All I can do is wonder how to move forward when you miss a past born of a pandemic? I think about it a lot. Is it selfish? Insensitive? Weird? Totally normal? We aren’t quite back to normal yet, are we? And yet, we aren’t in the midst of the slumber. I know my experience isn’t everyone’s and had we not had a balcony and the ability to get into the ocean each day, it would have been so different. But I was somehow able to appreciate so much more with so much less.
So now I walk in big green parks and cuddle friends’ puppies and sometimes even go to a wine bar for a large glass of red wine. But I don’t think I’ve figured out yet how to bring my new findings into my old flat. I wonder if you know what I mean? I wonder if a few of us now have scrambled our values a little like a boggle board and the words all look different now. I find myself remembering things from my past I’d put aside or left to wither. I find myself thinking a lot of the things I loved as a kid. I’m finding the simplicity harder to hold onto than I thought it would be. I guess, it’s always harder to swim against a tide, right? The world is trying to get back to normal but what if we don’t feel ‘normal’ anymore?

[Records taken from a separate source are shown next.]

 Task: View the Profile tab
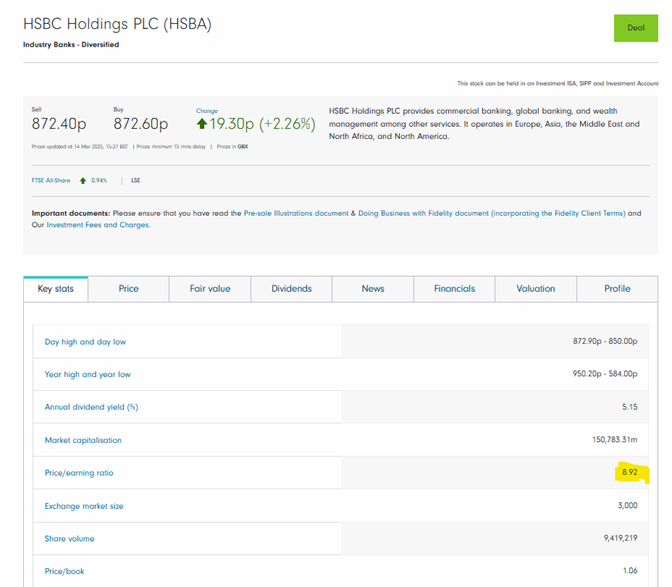(x=617, y=289)
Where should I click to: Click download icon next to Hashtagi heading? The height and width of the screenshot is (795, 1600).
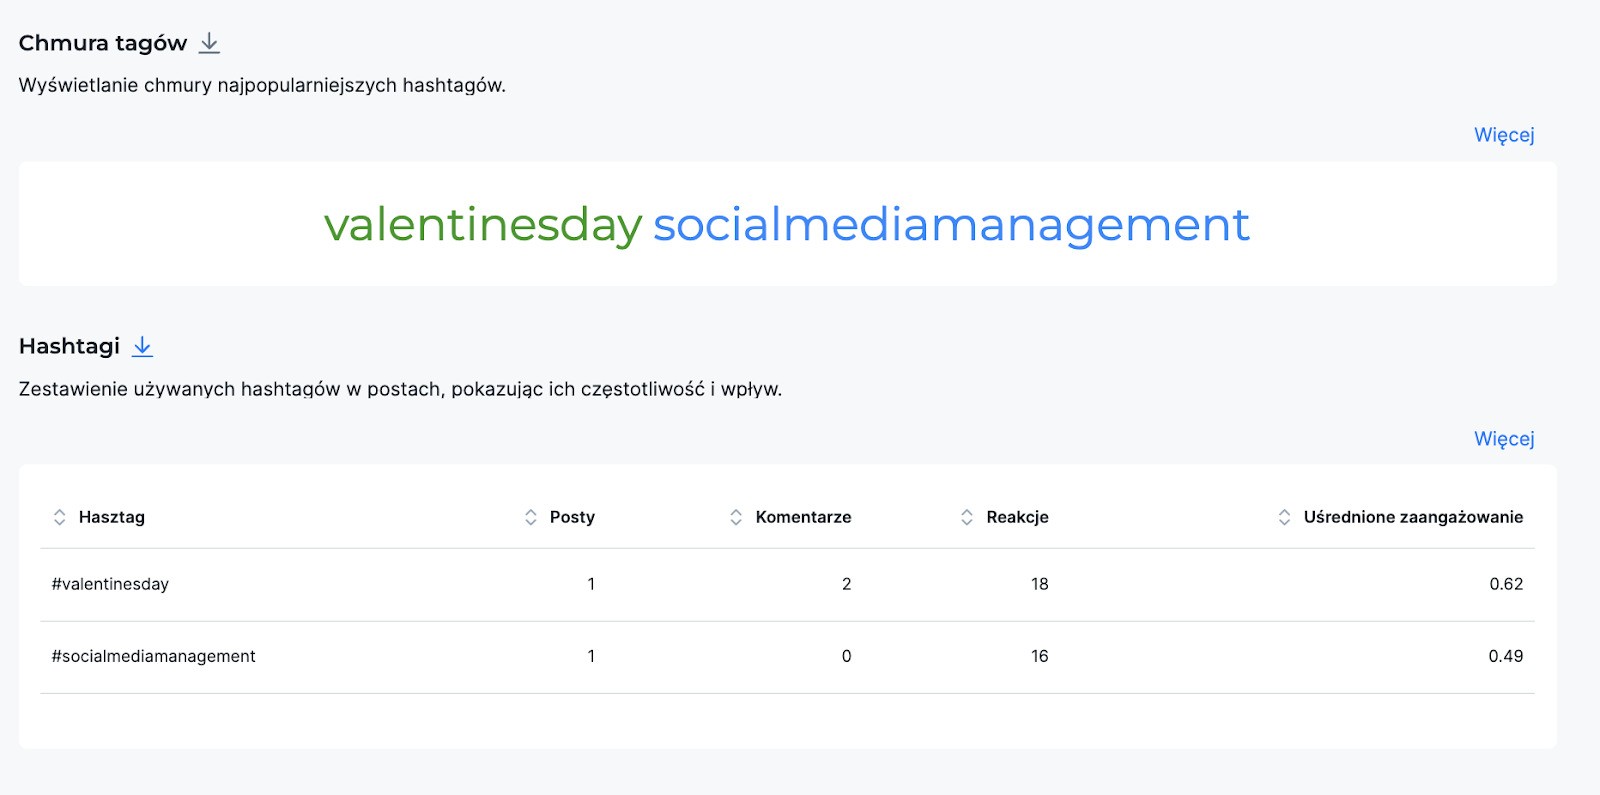pos(143,346)
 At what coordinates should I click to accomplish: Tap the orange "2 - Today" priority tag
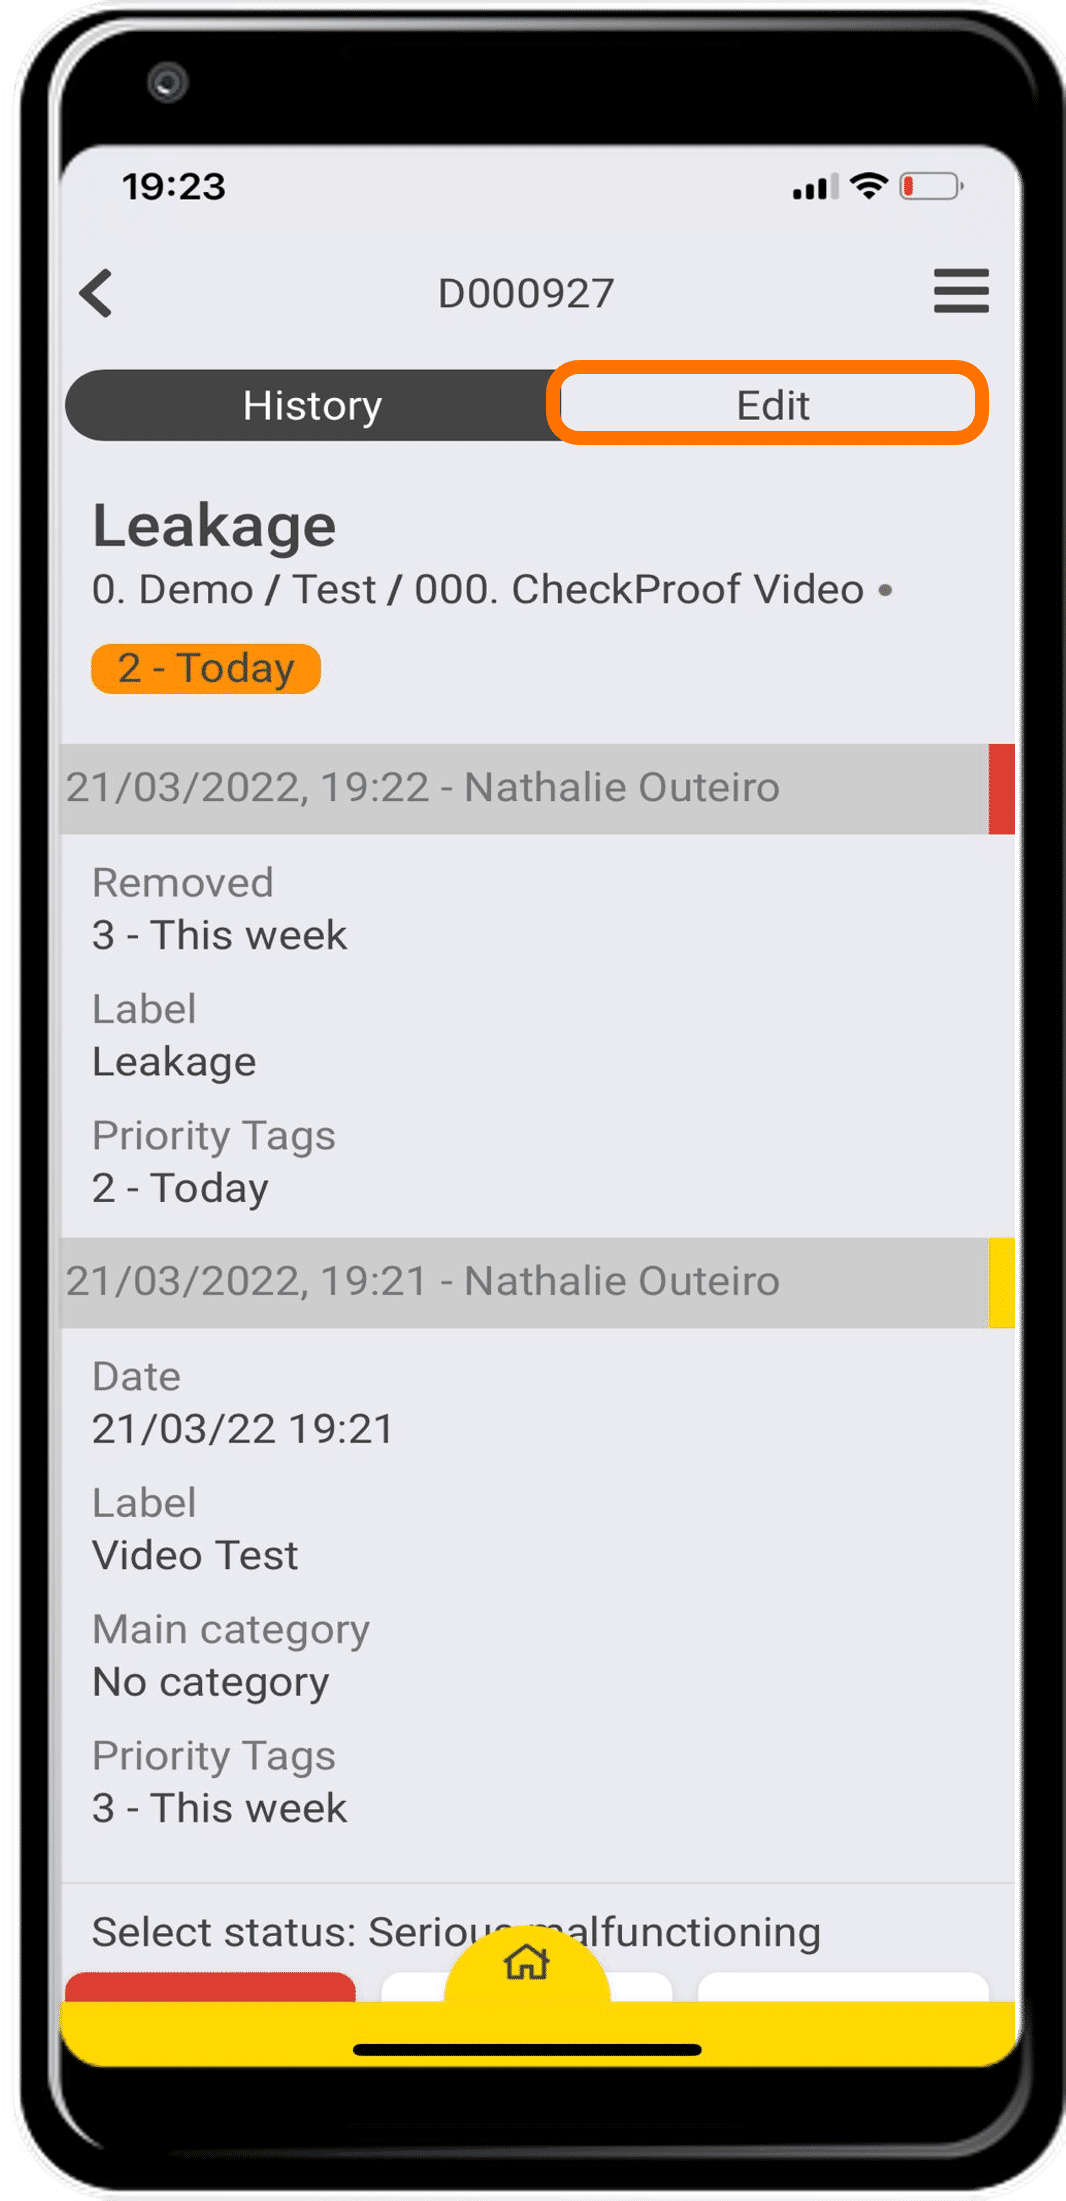coord(206,668)
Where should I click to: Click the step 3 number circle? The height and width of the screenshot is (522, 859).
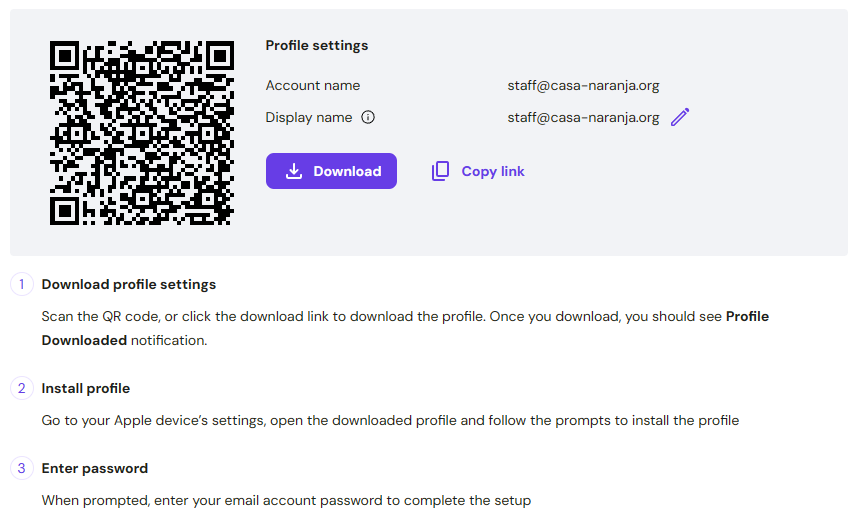22,468
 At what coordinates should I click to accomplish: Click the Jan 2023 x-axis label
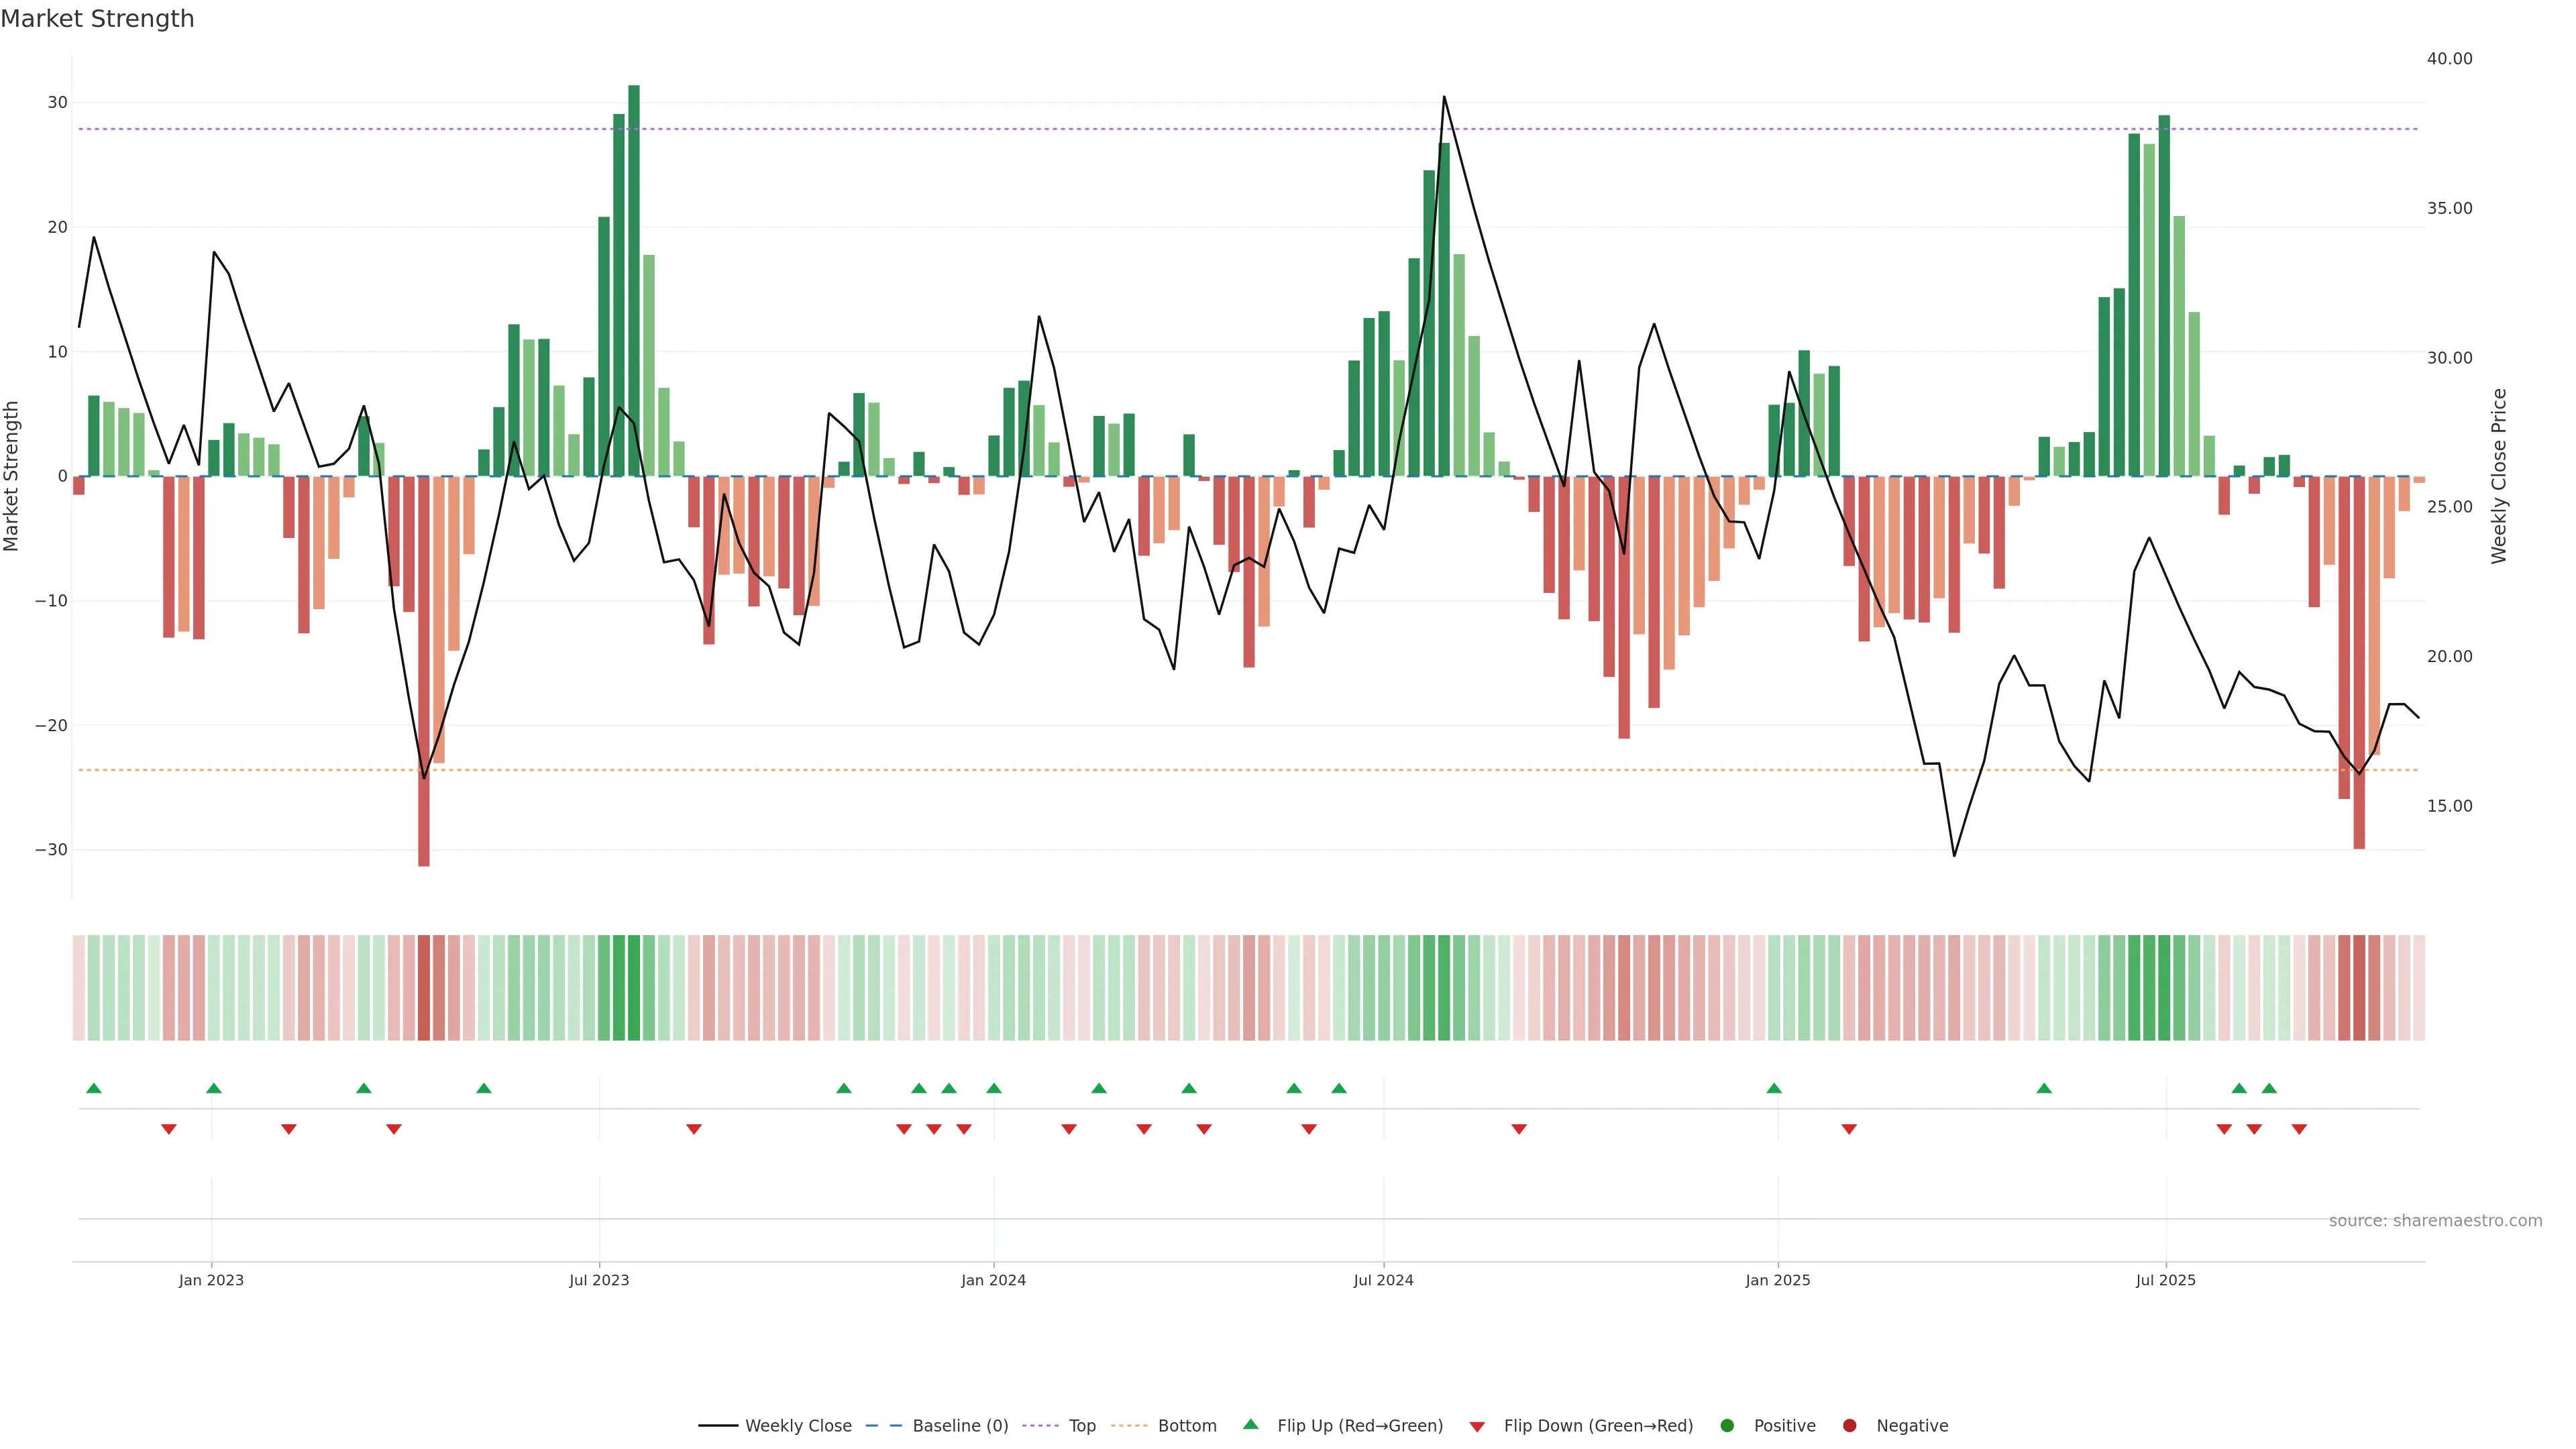click(211, 1280)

We must just feel our way through it because the only way is forward, as ever. I remember hearing once that ‘a crisis’ originated from a word meaning ‘to sift’- that it forced us to sift and mine our lives to see what was left. I think that’s what some of us have done and in doing so, I found jewels I’d forgotten about or had forgotten to value. I began to recognise a bit of myself that I wanted to keep. Maybe the crisis could be our creation?
I now find seashells in all my jacket pockets. I’d collected them from the beach most mornings – perfectly formed and thumb size. Each time I shove my hand in and feel this odd shape, I feel joy when I pull it out and see this little talisman has found its way into my day. Introducing me to all the version of me I’ve been this year. 2020 – what a f*cking doozy, huh?